"Anaknya nggak full ASI ya, Bund? Kenapa? Padahal bla bla bla.. bla bla bla.." setiap mendengar atau membaca dialog ibarat itu, seketika saya merasa menjadi Ibu yang paling buruk. Yang terlintas di benak saya adalah; betapa sempurnanya ibu A yang berhasil memberi bayinya full ASI, atau ibu B yang dengan rajinnya menyiapkan segala macam kebutuhan untuk MPASI anaknya.
Kalau kata Mbak Noni di postingan "Belajar Menjadi Tidak Sempurna" itu merupakan salah satu bentuk Idealisme ibu-ibu muda masa kini, padahal tanpa mereka tahu idealisme yang kadang berlebihan itu dapat menyinggung perasaan ibu lain yang mempunyai cara berbeda dalam merawat bayinya. Sebenarnya gampang saja, supaya nggak tersinggungg, mending jangan ikut nimbrung sama dialog serupa, tapi ya, namanya ibu, meskipun belum dapat jadi yang "sempurna" tetap saja membutuhkan banyak gosip penting mengenai bayi, jadilah saya masuk dalam percakapan-percakapan yang kadang menyayat hati tersebut. Baperan, yak.

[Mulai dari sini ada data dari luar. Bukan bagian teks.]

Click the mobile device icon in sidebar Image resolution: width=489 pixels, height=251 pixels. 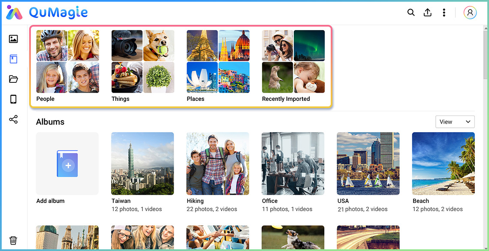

Keputusan yang saya ambil satu tahun kemudian yakni memberi komplemen sufor bagi anak saya. Sebagai working mom, menurut saya pilihan itu lebih efisien, stamina badan saya dapat lebih terjaga alasannya waktu yang seharusnya buat pumping, dapat saya manfaatkan untuk istirahat, mengingat jikalau malam sudah harus siap siaga setiap mendengar teriakan bayi mungil yang masih belum dapat ganti popok sendiri. Terdengar egois dan kurang perduli, memang. Tapi mencukupi waktu istirahat yang berkurang juga merupakan salah satu cara untuk mengurangi stres yang ujung-ujungnya kurang baik juga jikalau kita NgASI dalam keadaan stres.
"Eman loh ASI-nya, keuntungannya kan banyak dan elok buat bayi.""Saya masih NgASI kok, kan sufor cuma buat pendukung saja""Sufor kan nggak baik buat bayi, Bund""Sufor juga dibentuk melalui proses filterisasi sesuai standart yang berlaku, kan, gila saja produsennya jikalau berani produksi sufor yang bikin ancaman anak".
Kadang saya menenangkan diri saya dengan alasan-alasan tersebut di atas setiap saya down mendengar atau membaca pertanyaan-pertanyaan innocent dari ibu muda masa sekarang kebanyakan. Padahal perkataan mereka memang ada benarnya. Hiks.
ASI yakni yang terbaik untuk anak, tapi saya percaya, dengan banyak sekali macam pertimbangan, semua mempunyai plus-minusnya sendiri-sendiri, dan nggak seharusnya hal itu dijadikan materi yang kadang dapat "menyudutkan" ibu-ibu lain saat menerapkan cara yang berbeda dari idealisme para ibu muda masa kini. Oke, saya memang nggak dapat jadi ibu yang tepat alasannya nggak dapat full ASI, nggak apa-apa saya belum jadi ibu sempurna alasannya saya nggak dapat bikinin MPASI homemade secara rutin ibarat kalian, tapi, sejauh ini alhamdulillah anak saya tumbuh dengan sehatnya, dengan cerianya, dan tanpa banyak drama pada umumnya saat anak sedang melalui proses untuk menemukan kepintarannya (read; mau tengkurap, gigi tumbuh, dapat jalan, etc).